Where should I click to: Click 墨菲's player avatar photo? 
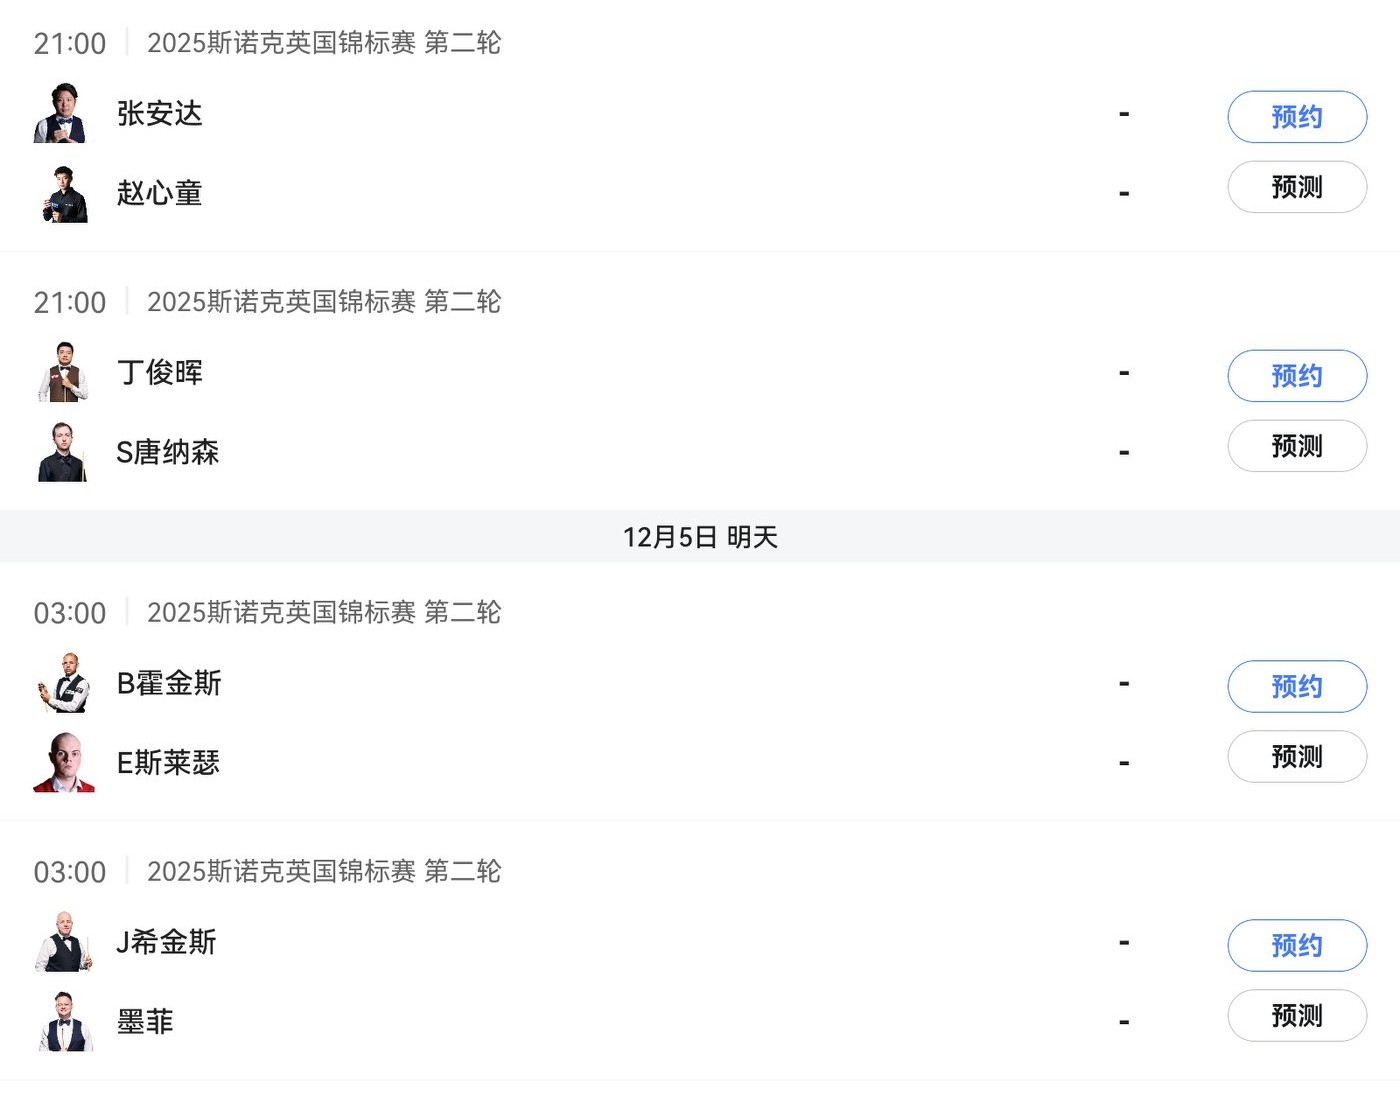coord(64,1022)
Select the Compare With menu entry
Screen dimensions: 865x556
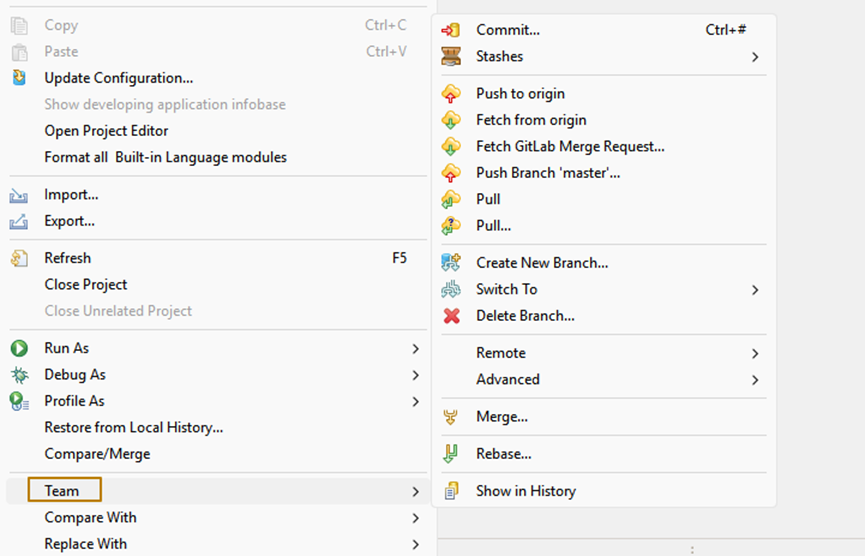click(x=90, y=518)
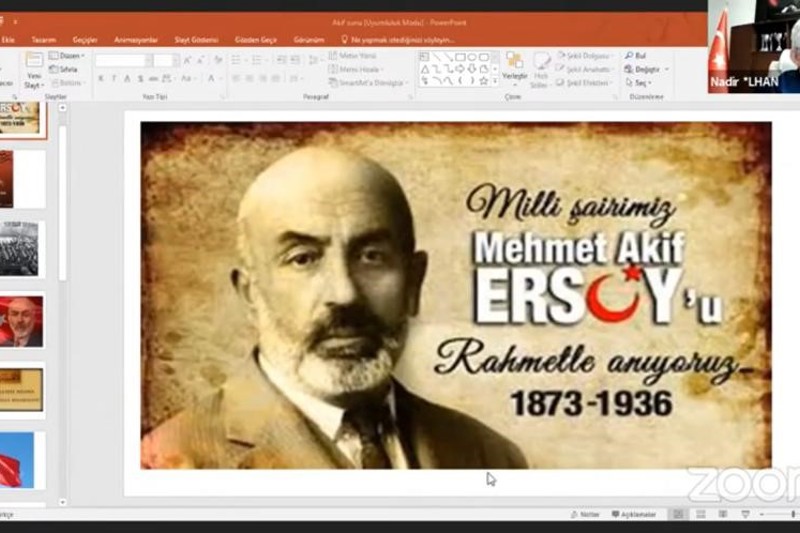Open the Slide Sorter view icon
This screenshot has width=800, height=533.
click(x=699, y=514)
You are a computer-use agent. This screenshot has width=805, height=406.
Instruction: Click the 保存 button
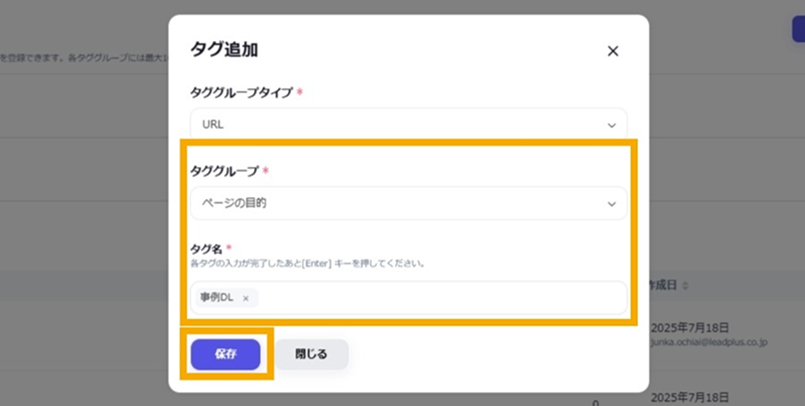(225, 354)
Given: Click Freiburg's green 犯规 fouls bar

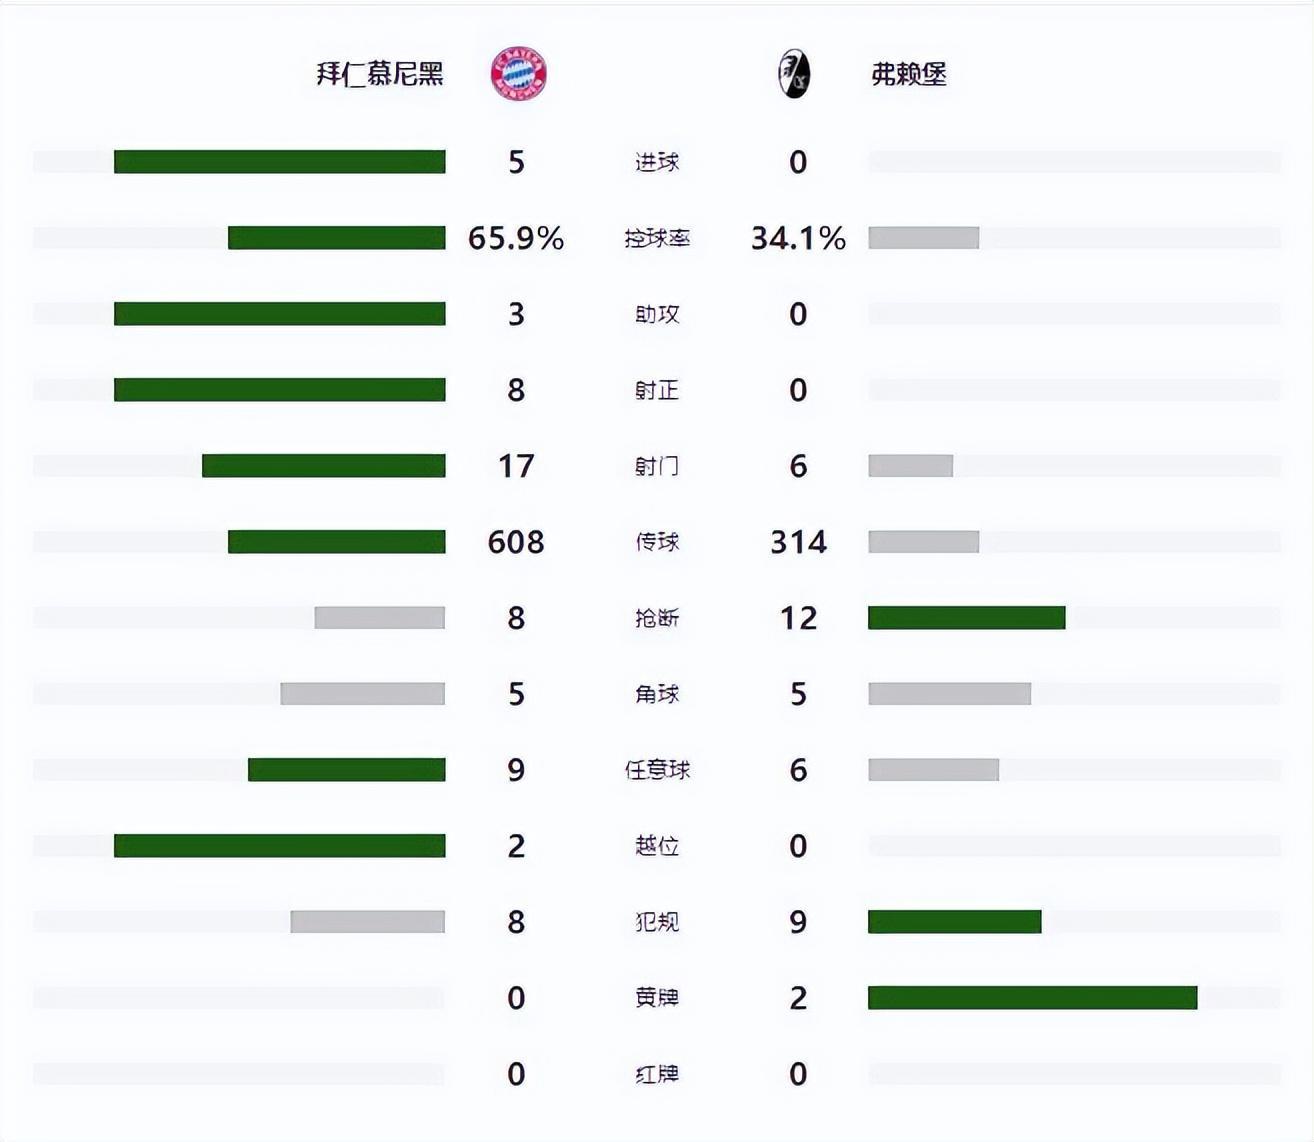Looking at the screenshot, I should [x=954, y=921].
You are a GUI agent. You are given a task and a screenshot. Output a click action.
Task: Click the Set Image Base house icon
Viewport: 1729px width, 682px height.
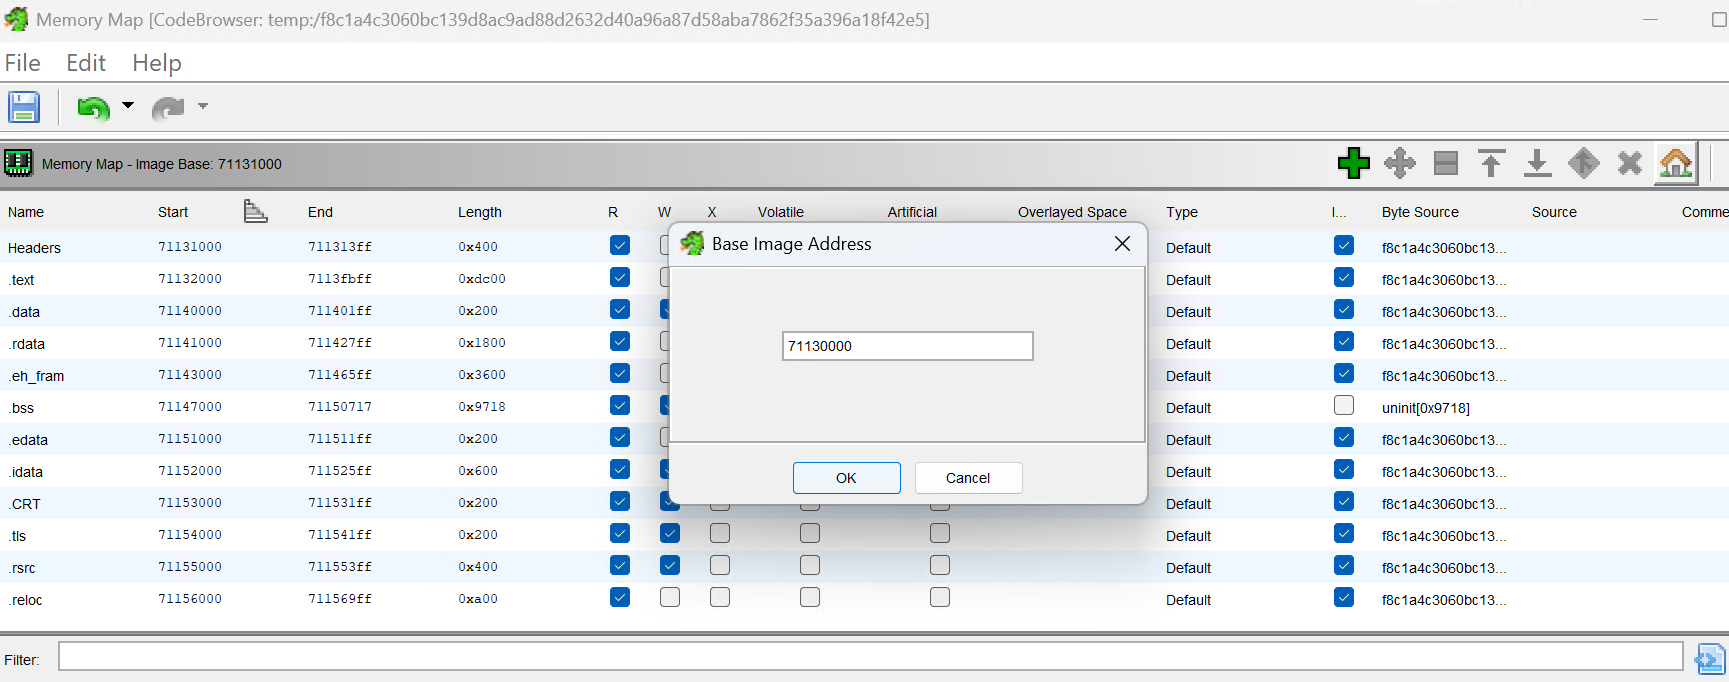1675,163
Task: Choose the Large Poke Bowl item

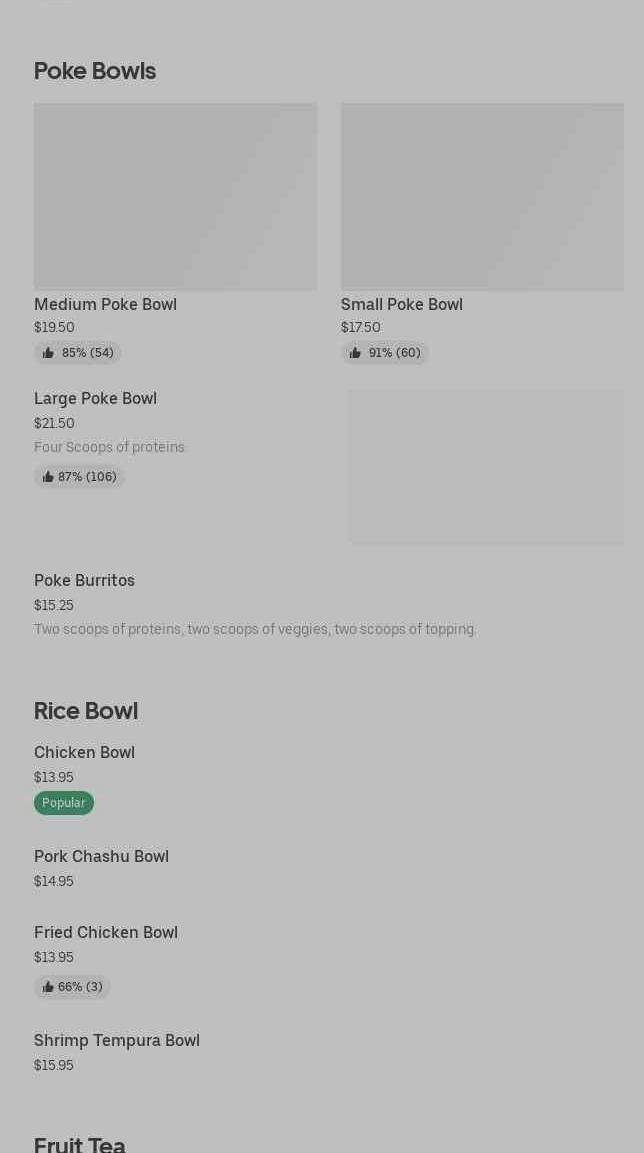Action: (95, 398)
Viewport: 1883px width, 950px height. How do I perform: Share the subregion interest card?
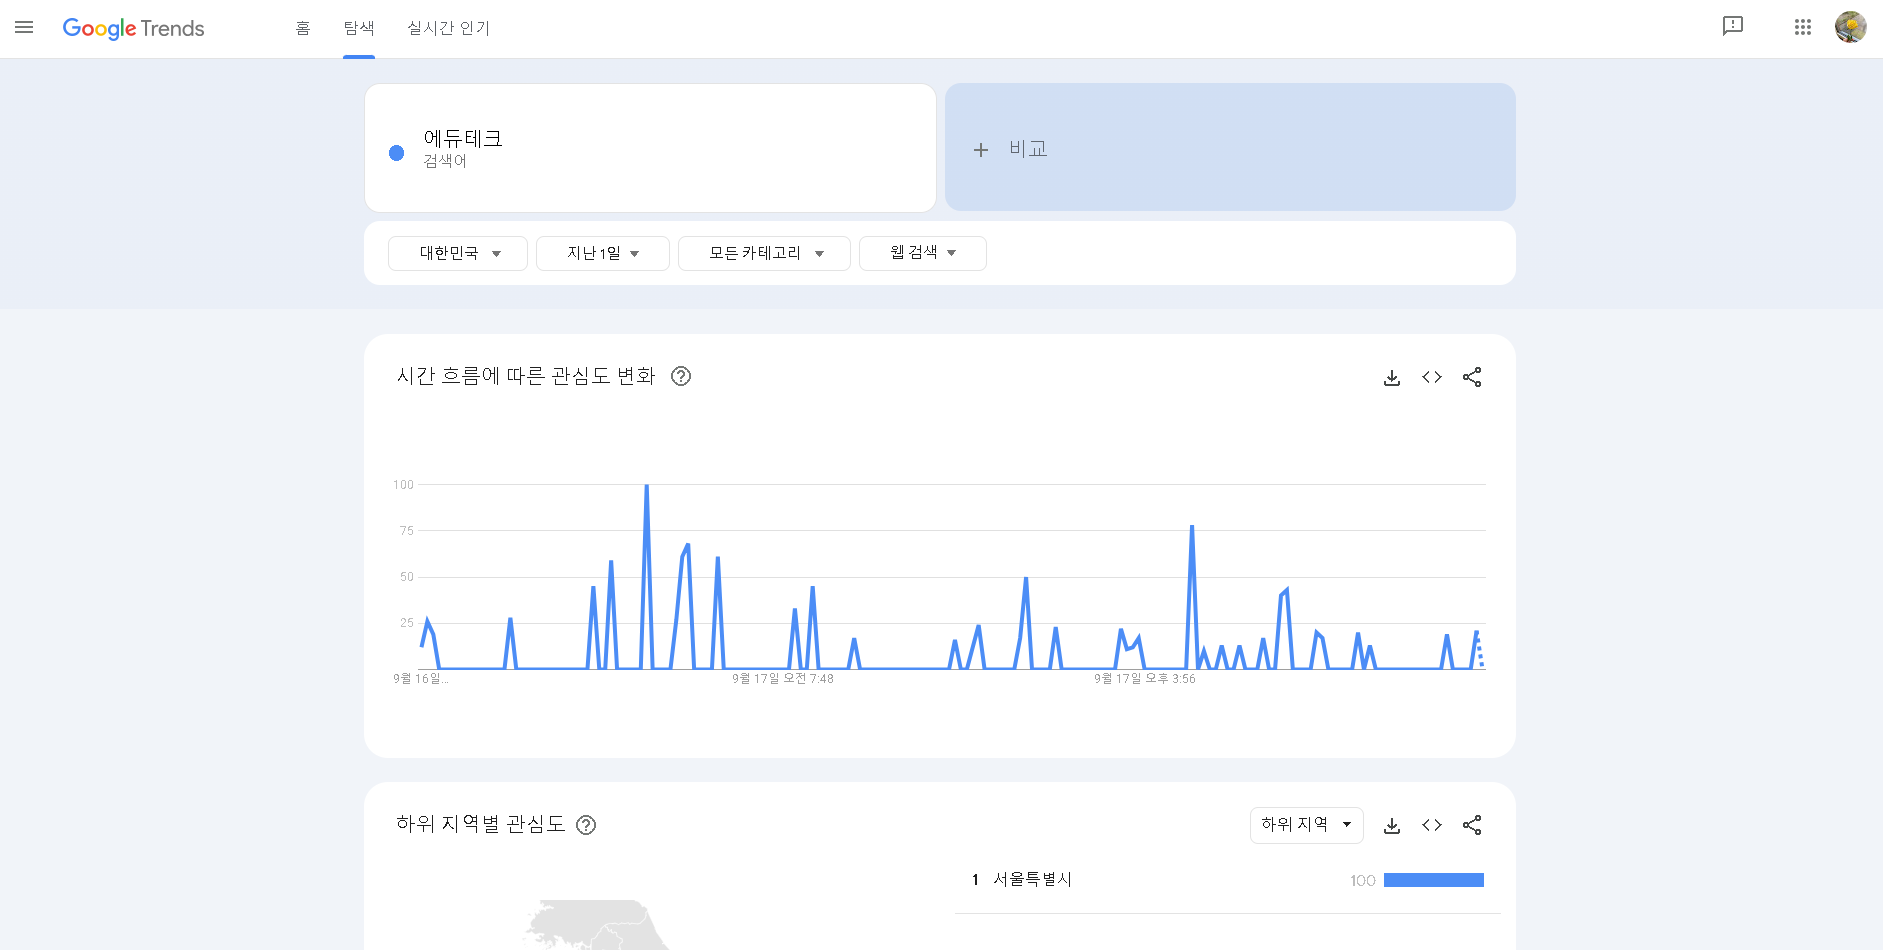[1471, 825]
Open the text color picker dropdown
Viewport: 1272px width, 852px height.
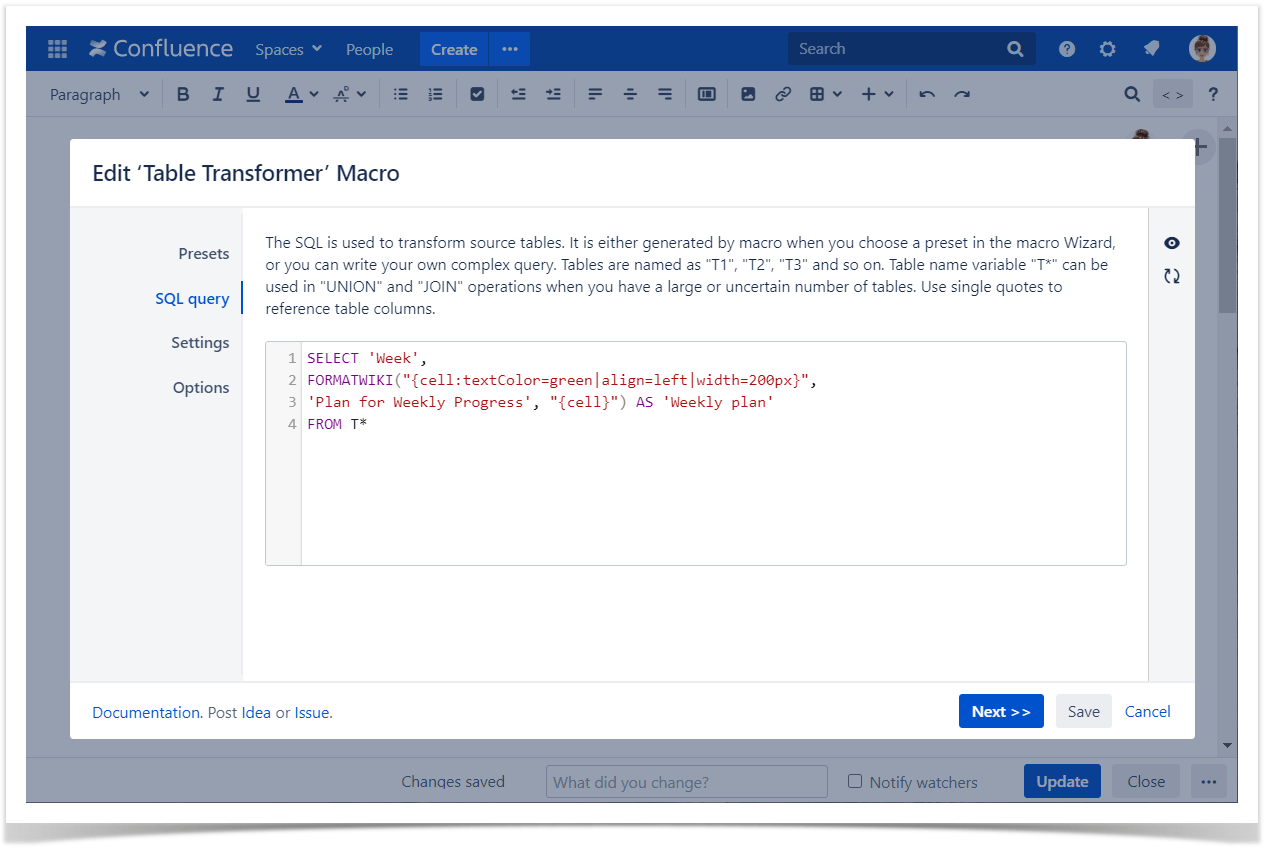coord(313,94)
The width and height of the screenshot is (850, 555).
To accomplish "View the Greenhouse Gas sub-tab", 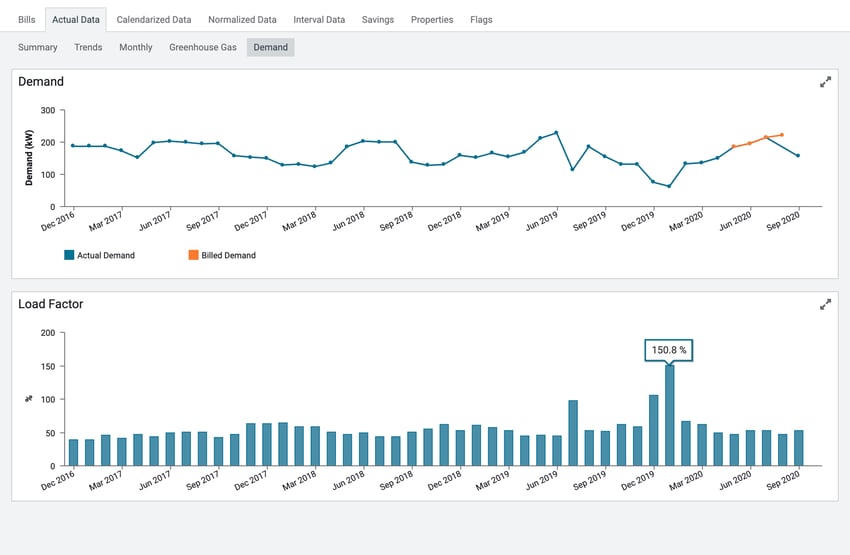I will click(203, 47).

**Task details:** Reproduce every line from the entries that holds the word "agent".

**Solution below:**
You are a computer-use agent. This screenshot has width=805, height=406.
You are a GUI agent. You are given a task and a screenshot. Output a click action.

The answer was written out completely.